WORK INSTRUCTIONS
In the court opinion on firearm assault sentencing, rewrite the passage between "Implicit in defendant’s" and "Cal.3d 232, 241-243.)", inclusive, changing "firearm-use enhancement" to "gun-use enhancement" throughout.

DOCUMENT PASSAGE
Implicit in defendant’s argument is the assumption that only a defendant who personally uses a firearm, and is therefore subject to the firearm-use enhancement, may be convicted of firearm assault. This is not necessarily correct. For example, a defendant convicted of firearm assault on an accomplice theory, but who did not personally use a firearm during the assault, would not be subject to the firearm-use enhancement. (See People v. Cole (1982) 31 Cal.3d 568, 574-576; People v. Walker (1976) 18 Cal.3d 232, 241-243.)
Defendant’s argument that his right to due process was violated because “[p]unishment for assault with a firearm is sufficient to remedy the evil the Legislature intended to prevent” and therefore “[a]n additional penalty for use of the firearm is not necessary” is thus without merit.
Defendant nonetheless argues that his sentence is disproportionate to his crime. A sentence violates the ban on cruel and unusual punishment when “‘it is so disproportionate to the crime for which it is inflicted that it shocks the conscience and offends fundamental notions of human dignity.’” (People v. Dillon (1983) 34 Cal.3d 441, 478.) “‘Only when the punishment is out of all proportion to the offense and is clearly an extraordinary penalty for a crime of ordinary gravity committed under ordinary circumstances, do the courts denounce it as unusual.’ [Citation.]” (People v. Lewis (1993) 21 Cal.App.4th 243, 251.) “An examination of the nature of the offense and of the offender, ‘“with particular regard to the degree of danger both present to society”’ is particularly relevant in determining this issue.” (People v. Felix (2003) 108 Cal.App.4th 994, 1000.) “Because choosing the appropriate penalty is a legislative weighing function involving the seriousness of the crime and policy factors, the courts should not intervene unless the prescribed punishment is out of proportion to the crime. [Citation.]” (Id. at pp. 999-1000.)
Defendant’s longest combined sentence for firearm assault and the firearm-use enhancement is seven years, imposed on count 1. Defendant concedes that this sentence “would not shock the conscience,” and he cites no authority holding that a sentence of seven years constitutes cruel and unusual punishment. We do not believe defendant’s sentence is out of proportion to his crime, particularly as the sentence was imposed for a violent felony on an adult offender with a prior felony record. (See Harmelin v. Michigan (1991) 501 U.S. 957, 994-995 [life without possibility of parole not disproportionate to crime of possession of 1.5 pounds of cocaine]; People v. Felix, supra, 108 Cal.App.4th at pp. 1000-1001 [10-year enhancement for personal use of firearm in carjacking pursuant to section 12022.53, subd. (b) not grossly disproportionate when imposed on offender with no prior criminal history].) Defendant’s sentence for the firearm-use enhancement does not violate his constitutional rights.

RAW DATA
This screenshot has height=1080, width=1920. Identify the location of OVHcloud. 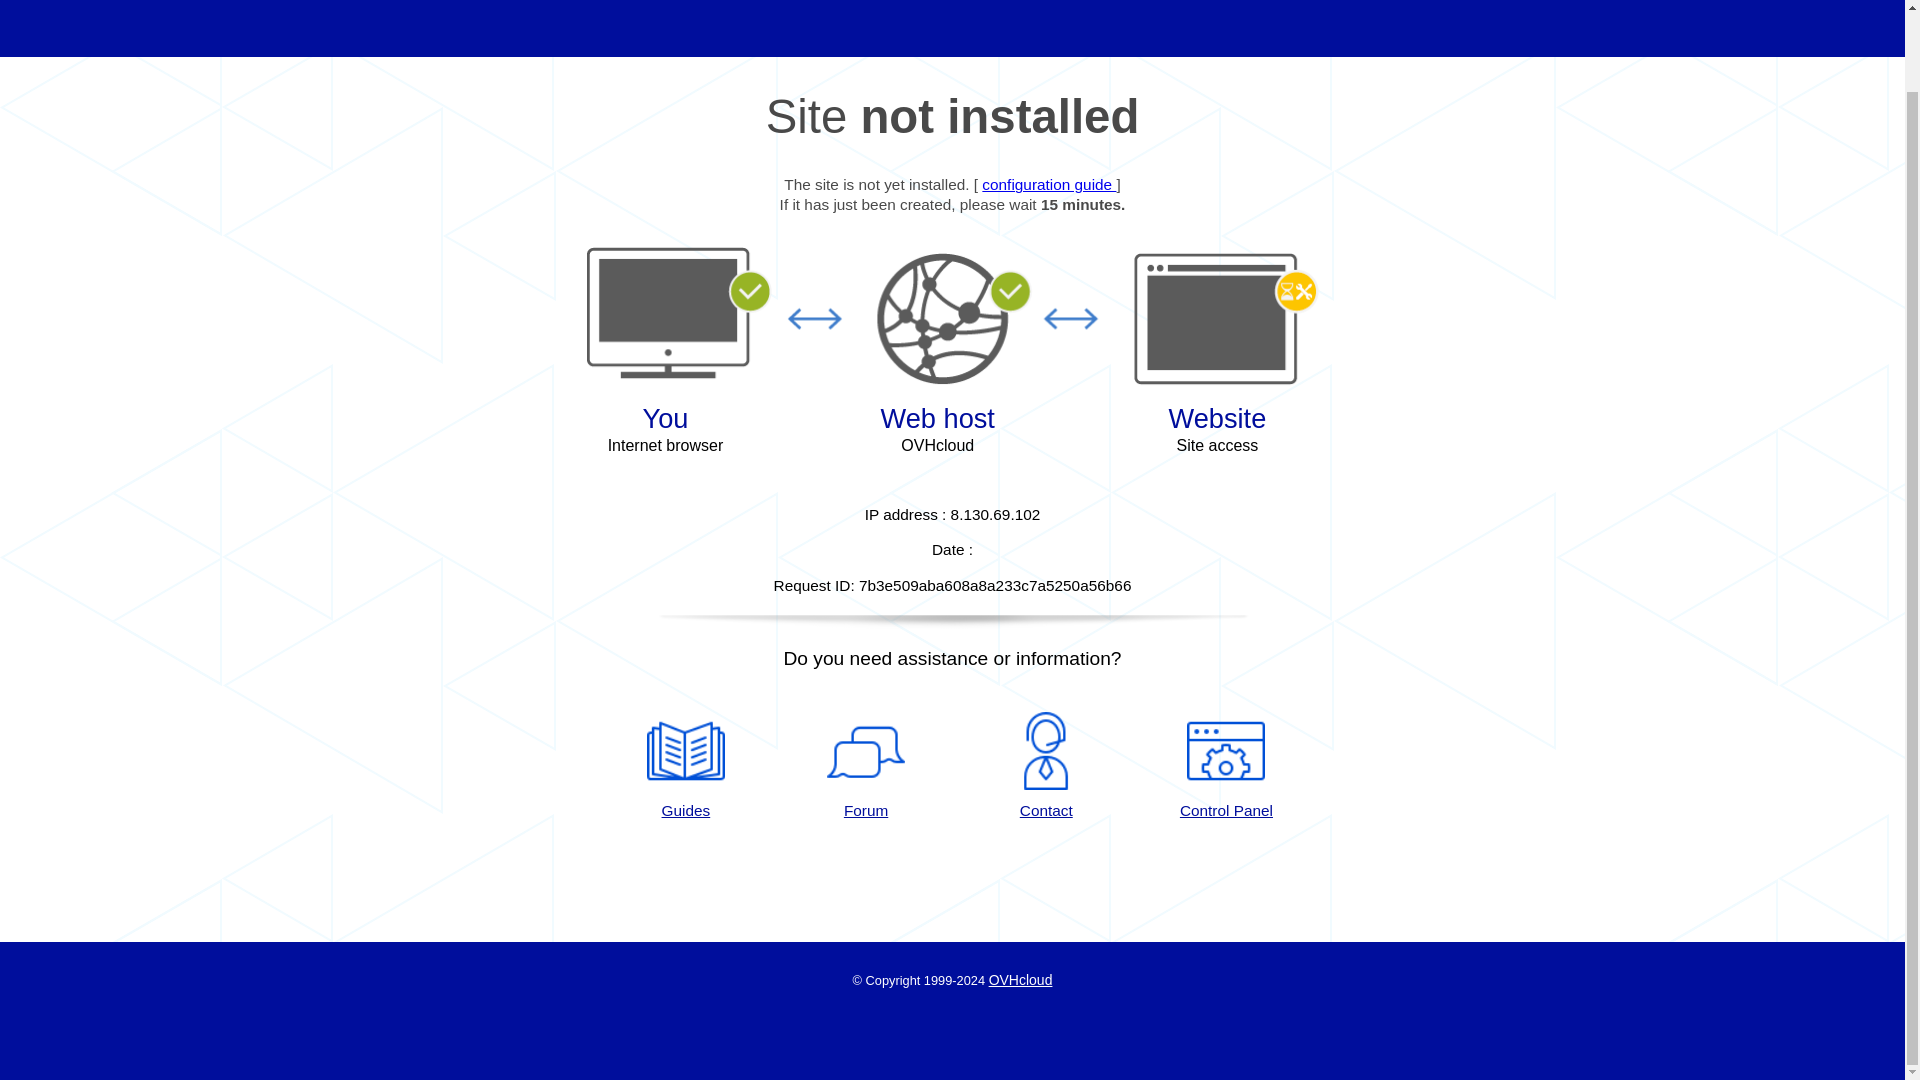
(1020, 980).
--
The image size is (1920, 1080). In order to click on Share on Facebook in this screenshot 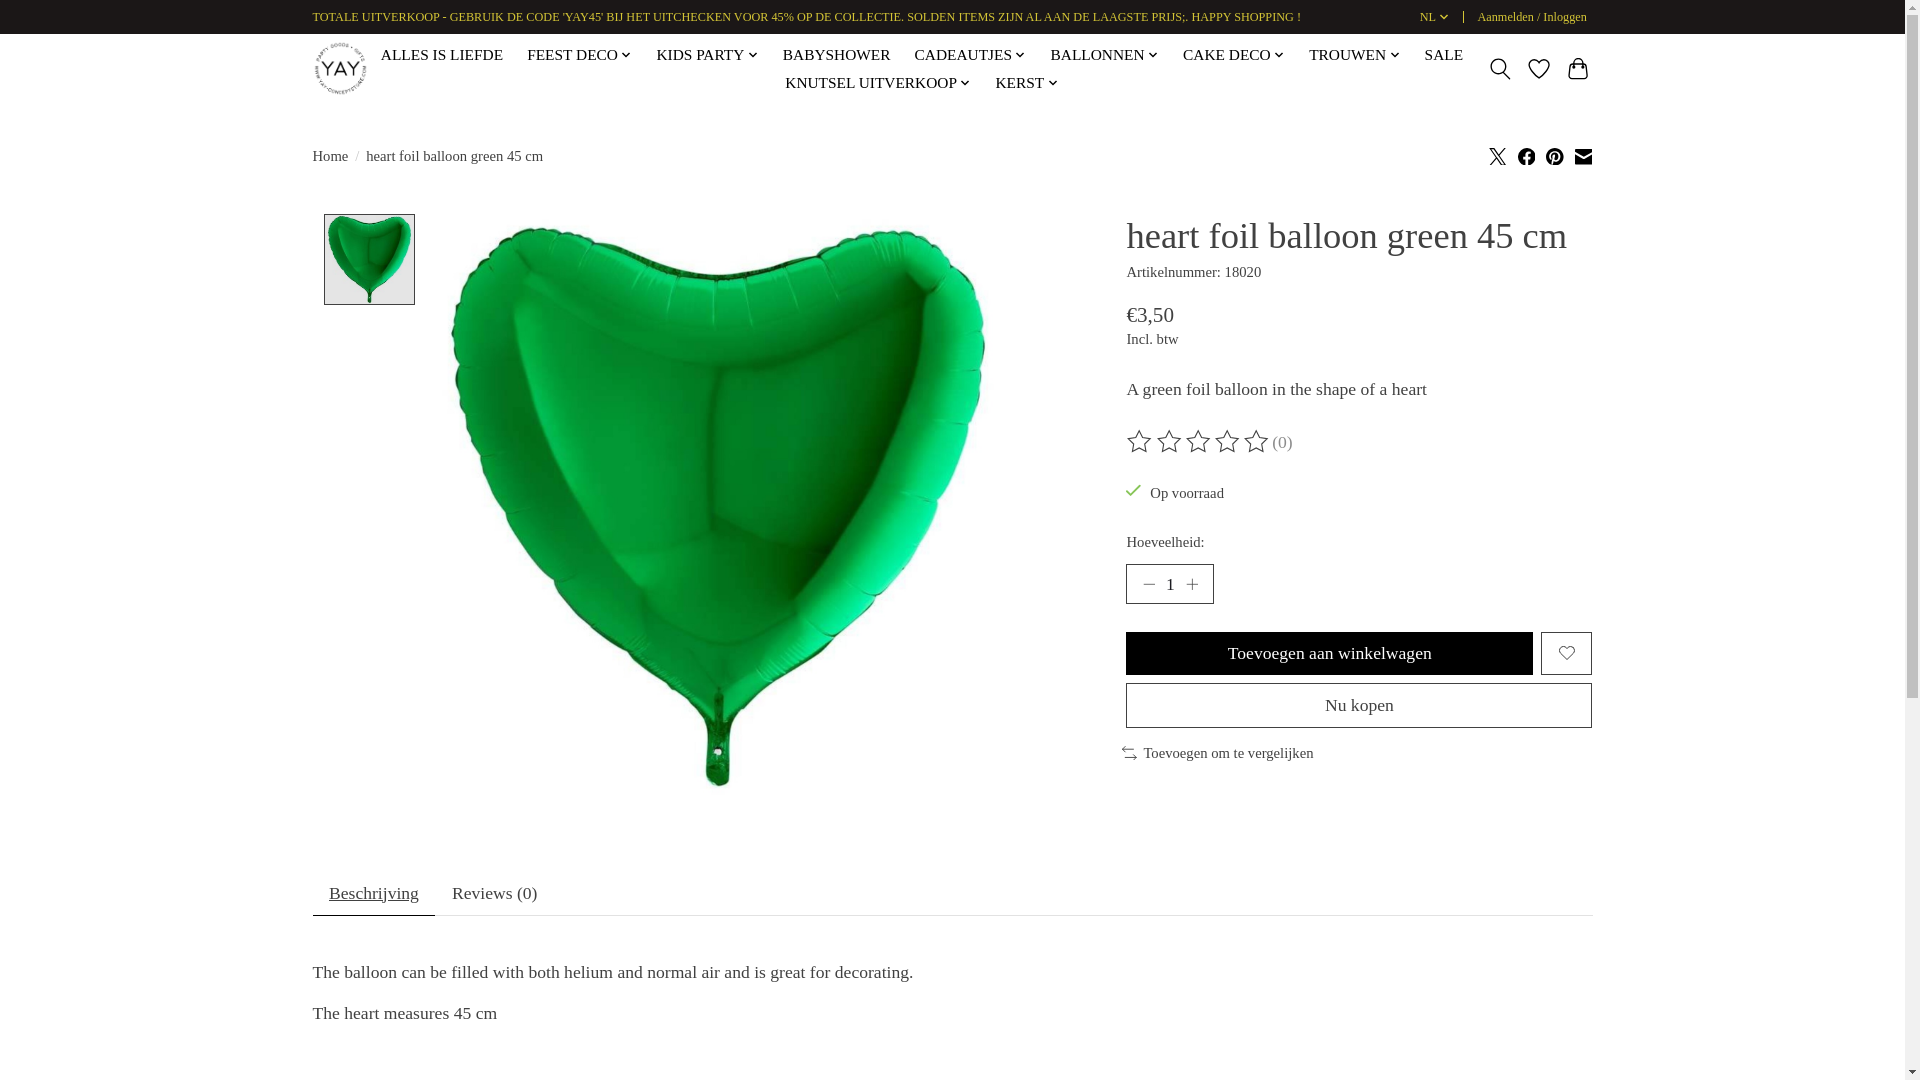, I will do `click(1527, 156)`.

WRITTEN SOLUTION
Implicit in defendant’s argument is the assumption that only a defendant who personally uses a firearm, and is therefore subject to the gun-use enhancement, may be convicted of firearm assault. This is not necessarily correct. For example, a defendant convicted of firearm assault on an accomplice theory, but who did not personally use a firearm during the assault, would not be subject to the gun-use enhancement. (See People v. Cole (1982) 31 Cal.3d 568, 574-576; People v. Walker (1976) 18 Cal.3d 232, 241-243.)